As an appeasement to the biofuel industry and the green energy lobby, biofuel producers are seeing a spate of new legislation introduced in Congress as a way to even the playing field following President Biden’s proposed blending incentive in his April tax plan.

The Sustainable Fuel Act would give producers of sustainable aviation fuel a blenders’ tax credit between $1.50-$1.75/gal, while the Sustainable Skies Act would provide a $1.50/gal tax credit for SAF that reduces emissions by 50%, and an additional 1 cent/gal for every percentage point to $2/gal.

If you can’t beat them…

As climate change issues are now being pushed to the forefront of group consciousness by investors and governments alike, US refiners are increasing capital spending geared toward renewables.

Given that transportation fuels account for over 80% of greenhouse emissions, many refiners have created renewable fuel projects to get a foothold into the renewable diesel and SAF space.

Some have repurposed entire refineries.

Phillips 66’s Rodeo Renewed is being transformed to make renewable diesel and SAF at the California plant. Some refiners have converted existing units, like CVR’s conversion of a hydrocracker at its Wynnewood, Oklahoma, plant to make renewable diesel and naphtha. By doing this, refiners not only are eligible for the $1/gal federal blender tax credits, but also for California’s Low Carbon Fuel Standard credits. And the added benefit in meeting their RFS blending requirements includes making RINs.

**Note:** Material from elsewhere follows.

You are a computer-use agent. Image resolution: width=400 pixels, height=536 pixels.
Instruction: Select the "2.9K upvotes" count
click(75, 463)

PBF Energy, the latest entrant into the renewable space, said recently it is planning to use an idled hydrocracker at its Chalmette, Louisiana, plant to make 20,000 b/d of renewable diesel to supply its two California plants, despite its lingering concern about the efficacy of the RFS.

“The RFS is a broken program,” CEO Tom Nimbley said on the April 20, 2021 earnings call, adding the company is “engaged in discussing immediate steps as well as long-term solutions” with the EPA.